ORCID - Researchers uniquely identified and connected

Do you know ORCID? I applied for my ORCID-ID already several years ago, but only yesterday I understood the advantage of yet another web presence: ORCID is a non-profit organization and aims to identify researchers uniquely and to connect their contributions and affiliations across disciplines, borders, and time. With this post, I will tell you some advantages of ORCID to convince you to join.

What is an ORCID ID?

The last two week I worked hard to finish the ‘official’ nitty-gritty this web presence: CV, downloads for publications, disclaimer and privacy policy. By this occasion, I cleaned up my .bib files and subsequently my Zotero and ORCID presence.

The goal of ORCID is to provide an identifying infrastructure for individual research activities. The main idea is to connect research, funding and publishing institutions with the individual researcher via a unique ID. It is similar to an electronic portfolio where you can establish so-called ‘trusted’ connections, e.g., where institutions are allowed to look into your scientific record and to add information to it. This is — by the way — also the funding structure of ORCID: Membership organizations have to pay a pretty high subscription fee (starting with 5.150 US $) to connect and use their infrastructure with ORCID.

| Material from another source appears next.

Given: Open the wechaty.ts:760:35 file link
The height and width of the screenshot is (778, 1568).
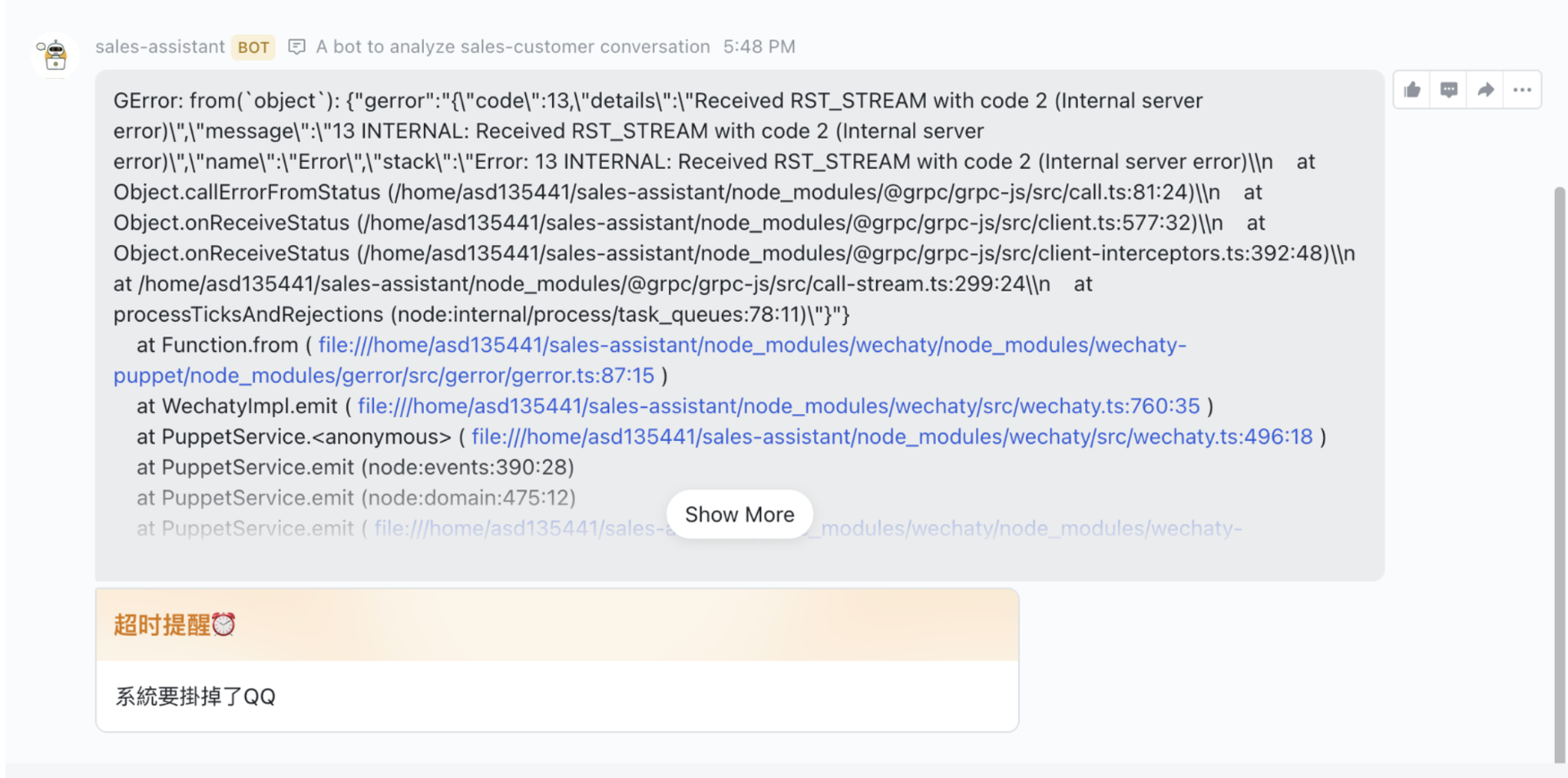Looking at the screenshot, I should 778,406.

But frankly speaking, this is not very important for me. At the moment there are solely 910 member organization, only four of them from Austria:

  • The Austrian Science Fund (FWF)
  • Technical University Graz (TU Graz)
  • University of Natural Resources and Applied Life Sciences Vienna (BOKU) and
  • University of Vienna

Only TU Graz has already established an integration with ORCID, the other three are still in the process of planning the technical infrastructure for this bonding.

A personal, digital, international and persistent name identifier

But ORCID is already very advantageous for the individual researcher: The ORCID ID gives you a personal, digital, international and persistent name identifier. This ID outlives the change of working positions with their associated web presence and email address. But more important: The ID identifies you unmistakable, e.g., independently name changes with marriage or a pool of people with precisely the same name.

QR Code for my ORCID ID

Especially the last case is crucial for me: I know from a funny event (1st International Meeting of people with the family name of ‘Baumgartner’) that there are about 4.700 (!) Baumgartner’s in Austria alone and perhaps several thousand more in the world. As my given name ‘Peter’ is also trendy, there are always a bunch of Peter Baumgartner’s in every database. Even when I want to redeem a voucher in a small shop, I have to provide my address as there are two or three Peter Baumgartner’s in their database.

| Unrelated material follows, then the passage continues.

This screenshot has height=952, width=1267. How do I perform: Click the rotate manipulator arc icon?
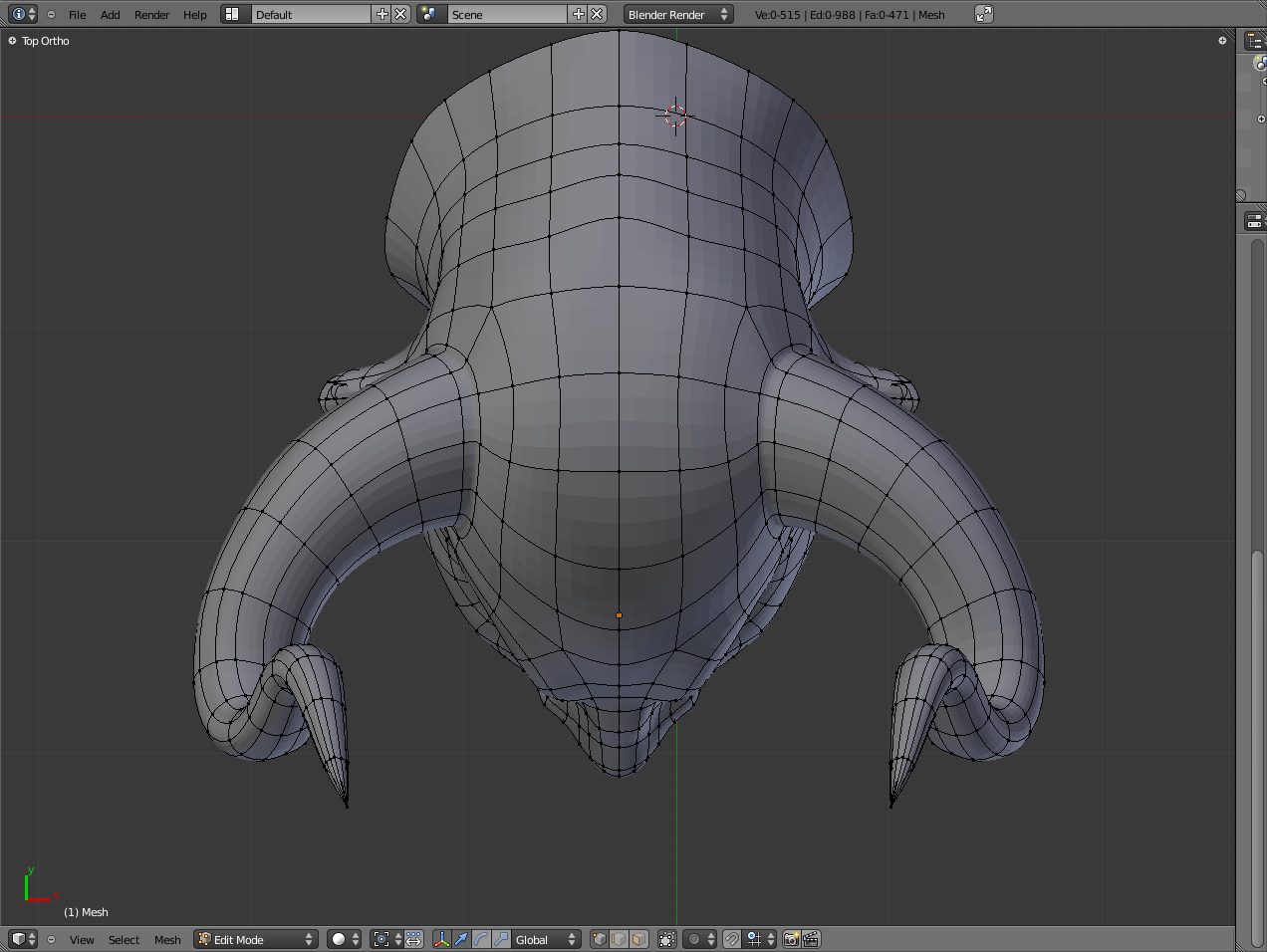481,939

This coincidence of names is very cumbersome when somebody tries to find my publications: There are way too many publications under my name! And not in all cases you can decide and separate them with adding the research field.

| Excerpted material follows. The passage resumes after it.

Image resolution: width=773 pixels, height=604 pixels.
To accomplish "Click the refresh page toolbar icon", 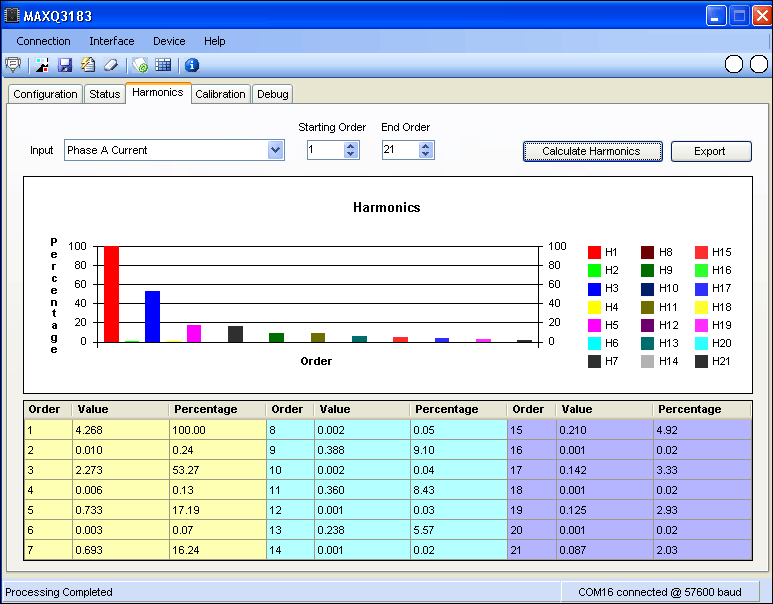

There is especially another Peter Baumgartner in Computer Science situated for many years in Koblenz (Germany). As I am working on E-Learning issues you can imagine that there arose many times confusion: Sometimes we got even E-Mails for the other person. This Peter Baumgartner has now changed to Australia, but this has not helped much to clear up the situation as the confusion between Australia and Austria is legendary.

If you Google my name, you will find several others Peter Baumgartner, especially a top-rated speaker and coach: Peter Baumgartner, der Mutmacher (‘the bolsterer’ from ‘to bolster somebody up’). ORCID helps to prevent precisely this mistaking identity!

Other similar initiatives

There are other similar initiatives like Scopus Author ID and ResearcherID.

ResearcherID (developed by Thomas Reuters and used in Web of Science) and Scopus Author ID (developed by Elsevier and utilized in Scopus) are two examples of these efforts. Whereas ORCID is “a platform-agnostic identifier,” ResearcherID and Scopus Author ID are connected to proprietary, subscription-based systems. (Quoted from the Library of University of Chicago)

Remains to mention: ORCID is free, platform independent and Open Source under the MIT License.

Screenshot of my the upper part of my ORCID page


ORCID aims to be a part of a broader social and technical infrastructure for uniquely identifying researchers with their work, affiliations, funding and publishing institutions. Almost 5.2 Million researchers have already applied for their free ORCID ID. In the long run, many institutions engaged with research (universities, funding agencies, publishers) should be connected and form part of this global infrastructure. Even if this is not the case at the moment, applying has already some advantages: It gives you another place to present your work, e.g., a free web presence and provides you furthermore with a personal, digital, international and persistent name identifier.